● **Brontekst**:
>>>>
Hy hadde hem sommige [137v] daghen, den .10. 11. 12. 14. dach Martii, of hy ten predickstoel uutgespartelt of uutgevloghen soude hebben. Somtijts tierde en riep hy: Ou, ba ist nu niet wel ghemaect? Ba ist nu niet wel gherequest en geliberteyt, nu sij sien datmen de predicatien van dese heretijcken of ketters gheensins beletten can? Ba dese Magistraten, dese Wethouders, dese Guberneurs, ou, siet nu sij het lant vol gheharnaste of gewapende liens sien, ba nu sittense met de handen int haer. Ba nu ist al, ay ay, wat hebben wij ghemaeckt met onse requesten? Ay ay, wat raet nu? Och och, het salder al qualic gaen. Ba sietse doch nu eens sien! Ba nu siense gelijck pissebedden. Ba, ou, sietse doch nu eens loopen! Ba nu loopense ofse bevisten en bescheten waren. Ay ay ay, al qualick ghemaect, het compter al bekact uut, dat so doet.
Somtijts (te weten den .13. Martii) wast: Ou, ben ick noch al een meutmakerken? Ba ben ic noch al een dul broer Corneken? Moet ic noch al om mijn vileyn meuterie int dulhuys werden ghesteken? Gelijck dien Pasquillus seyt, die hier op alder onnoosele kinder dach gesaeyt wiert achter straten. Al en seyde ick te dier tijt niet veel daer af, so en heb icket nochtans niet vergeten: ic hebt in mijnen crop geswolgen tot dattet te passe comt. Maer waer zijnse nu dese Pasquilsaeyers, dese gheveynsde Catholijcken? Ba waerom en schrijvense nu gheen brieven en [138r] Pasquillen, dat ick meute en de Calvinisten beliege? Ba meuten de Calvinisten en Martinisten nu niet wel eens alle dese landen deur? Ou, het schijnt datse het lant willen het onderst opwarts keeren. Ba besiet hoe sij heurlieder nu hebben te Valencien, te Doornick, Tantwerpen, Tshertogenbossche, te Amsterdam, te Vianen, te Gorichom, te Worckum, te Venlo, te Rurmonde, te Mastricht, te Hasselt, te Maeseyck, Cambersijs, ja deur gheheel Hollant en Zeelant. Ba besiet doch wat een beroerten, rebellien, rumoerten, sedicien, troubbelen, meuterien en afgrijsselicke oploopinghen, en tumulten datter nu alomme zijn, deur dien datmen dese vermaledijde, kettersche, duvelsche predicatien wilt verbieden of doen ophouden. Ou, ba wat dusent duvelen! Het schijnt datmense nauwelick en soude derren verbieden, om dat de sectarisen dreegen datse de predicatien niet laten en sullen om den lesten dropel bloets te wagen. Ja, ist waer? Hey snoo, stoute, onversaechde generatie! Ba dat men de gendermerie ofte het krijschvolck [sic] late in den hoop schieten datter een deel om den hals commen, gelijckmen sondage te Oudenarde gedaen heeft, en laet dan besien of sijt om den lesten dropel bloets te wagen niet laten sullen, ba ic wedde ja sij, ba so siet.
<<<<
● **Aangeleverd materiaal**:
>>>>
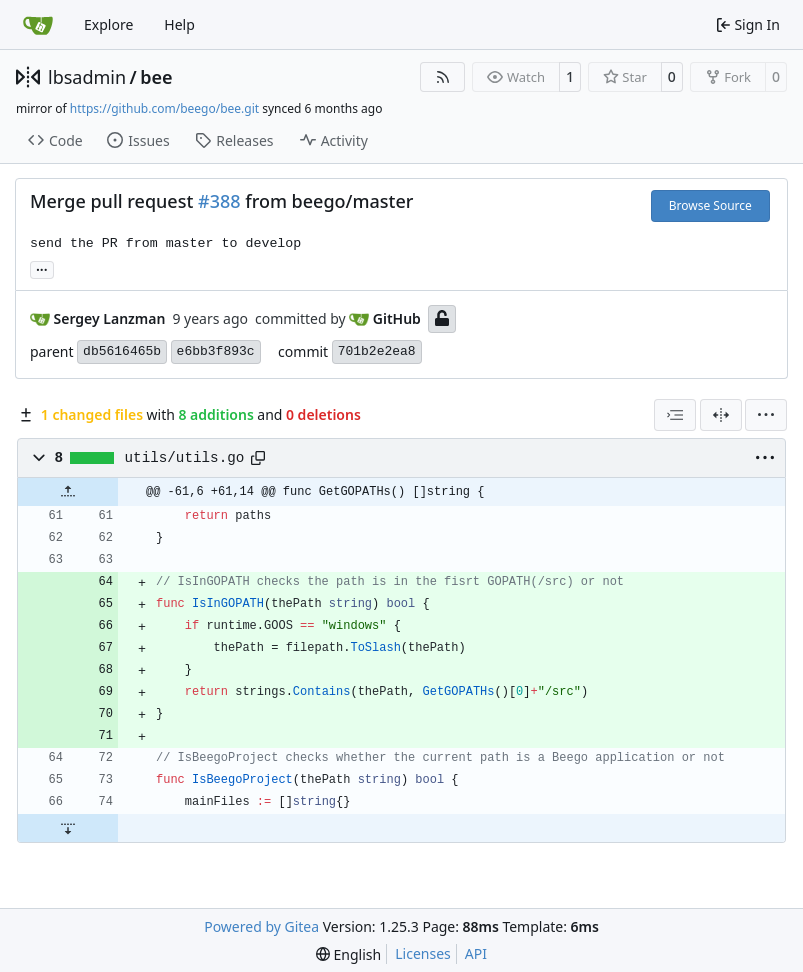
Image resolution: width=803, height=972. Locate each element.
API (476, 953)
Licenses (423, 953)
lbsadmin (87, 77)
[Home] (38, 25)
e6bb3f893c (216, 351)
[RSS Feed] (443, 77)
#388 (219, 201)
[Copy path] (258, 458)
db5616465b (122, 351)
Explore (108, 24)
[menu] (766, 415)
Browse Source (710, 205)
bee (156, 77)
<<<<
● **Uit te voeren taken**:
**1)** Beantwoord de volgende vragen aan de hand van de brontekst:
(a) Op welke dagen van maart zou de prediker volgens de eerste alinea bijna van de preekstoel zijn gesprongen?
(b) Op welke dag in maart werd er gevraagd: "Ou, ben ick noch al een meutmakerken?"
(c) Wat had men volgens de slotzin zondag te Oudenaarde gedaan?
**2)** Waarom zou men volgens de brontekst nauwelijks durven om de preken van de sectarissen te verbieden? Leg dat in één tot drie zinnen uit.
**3)** Zet de preek tegen de ketterse predicaties voort vanaf het punt waar de brontekst ophoudt.

● **Antwoorden taken**:
**1)**
(a) Op 10, 11, 12 en 14 maart.
(b) Op 13 maart.
(c) Men had de gendarmerie of het krijgsvolk in de menigte laten schieten, zodat een deel van de mensen omkwam.

**2)** De sectarissen dreigden dat ze de preken niet zouden laten varen, ook al moesten ze er hun laatste druppel bloed voor wagen. Daardoor leek het alsof men een verbod nauwelijks zou durven uitvaardigen.

**3)**
Somtijts (namelic den .14. Martii) wast: Hey ghy vervloecte Calvinisten, ghy verdoemde Guesen, ghy snoo rabbau-[138v]wen. Hey ghy valsche lantsverraders, kercbrekers, Cloosterbranders, Papenmoordenaers, dat ghy dese edele helighe Nederlanden in dit verdriet, in dese desolatie en ruyne bringht, met u helsche ketterien. Jesus, in wat destructie, raseringhe en verdervinghe commen dese landen. Ba siet, alomme zijn nu de landen vol crijchsvolcx. Maer wat duvel! Waerom en verbiedtmen noch dese duvelsche prechen of haechpredicatien hier niet? Ba ghy Magistraet, ghy siet het gheheele lant is in roeren, ba dit is om uutsinnich, dul en verwoet te werden. Ou, hier moet de duvel en zijn moeyer met spelen. Ba wij zijn alleghelijck betoovert en met eenen dommen duvel beseten.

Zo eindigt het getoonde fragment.